La sorpresa en la mitad de la cancha es el ingreso de Enzo Pérez en lugar de Biglia. El jugador de River se sumó al equipo unos días antes del torneo, por la lesión de Manuel Lanzini, y se encontraba de vacaciones en Brasil junto a su familia. Por ello, si finalmente comienza el partido de hoy será una apuesta grande del entrenador. Pérez fue vital en el triunfo frente a Ecuador, en Quito, en el último partido de la eliminatoria, pero este semestre bajó considerablemente su nivel en River.

Maximiliano Meza o Cristian Pavón pueden ingresar en uno de los lugares del mediocampo, y el que ocupará el costado izquierdo de esa porción de la cancha será Marcos Acuña. Este último estará en reemplazo de Di María. El delantero de Boca, Pavón, puede ser útil para romper el cerco defensivo que podrían armar los europeos, con su velocidad y despliegue físico como principal argumento.

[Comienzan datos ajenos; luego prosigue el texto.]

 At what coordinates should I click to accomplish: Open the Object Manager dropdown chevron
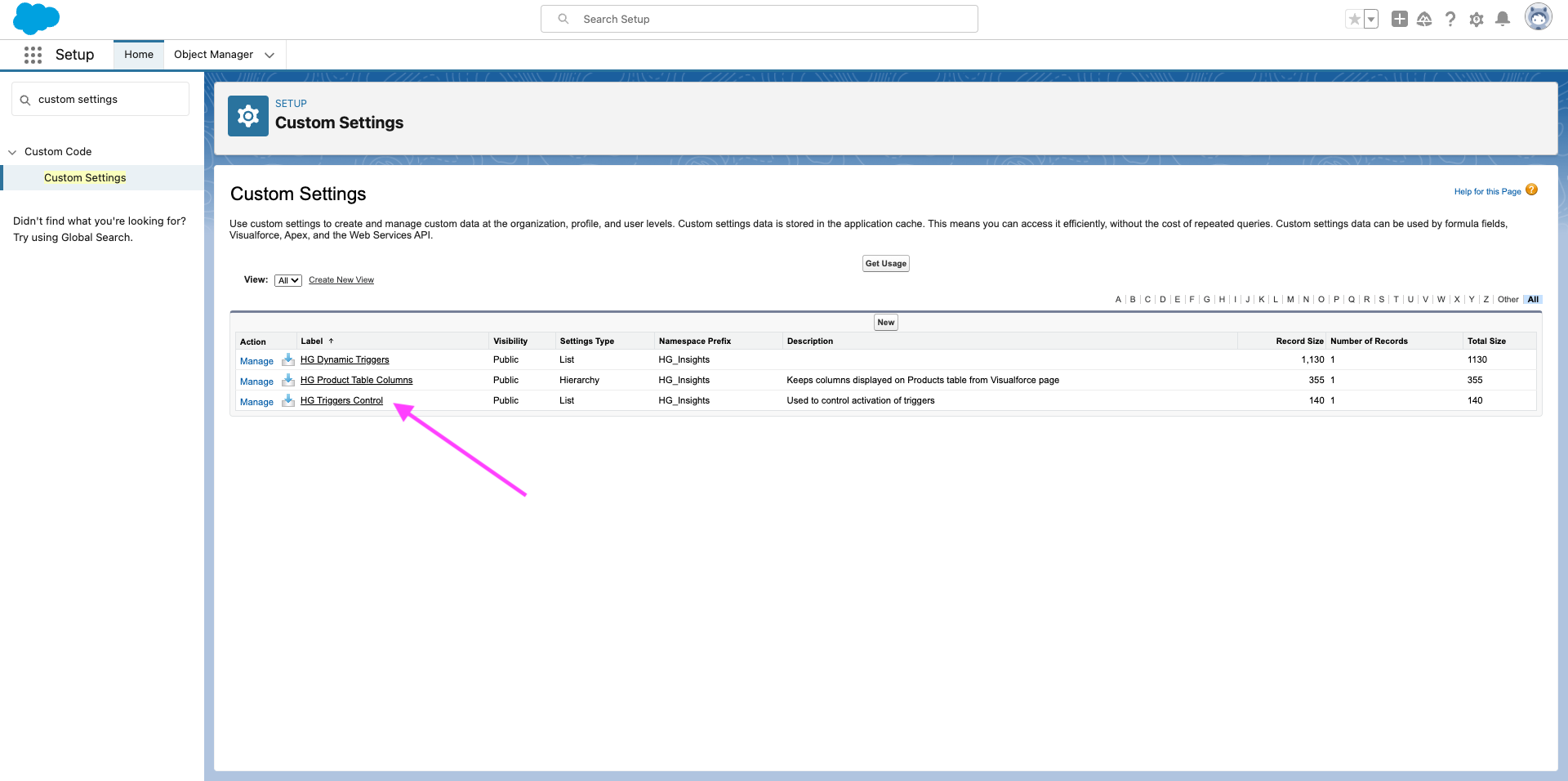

Di María no pudo prevalecer ante Islandia, sobre todo por la imprecisión en el envío de la pelota al área desde la izquierda, y Pavón cumple bien en ese punto cuando defiende la camiseta de Boca.

Messi y Agüero seguirán siendo los delanteros. Con las variantes entre los mediocampistas, la intención es que ellos puedan ser mejor abastecidos, y que el capitán no se mueva tan lejos del área como lo hizo en el debut.

Los croatas, por su parte, tienen nombres envidiables, que se desempeñan en los mejores equipos del mundo, principalmente del medio hacia adelante. Luka Modric (Real Madrid), Mateo Kovacic (Real Madrid), Iván Rakitic (Barcelona), Milan Badelj (Fiorentina), Marcelo Brozovic (Inter), Mario Mandzukic (Juventus) e Iván Perisic (Inter) cuentan con la experiencia necesaria para llevar lejos a Croacia. El que maneja el juego a voluntad es Modric, y desde él comienza el andamiaje colectivo.

La primera final llegó para Argentina. Si el seleccionado consigue  la  victoria logrará encaminar su situación, y el horizonte estará más despejado. El plan apunta a eso.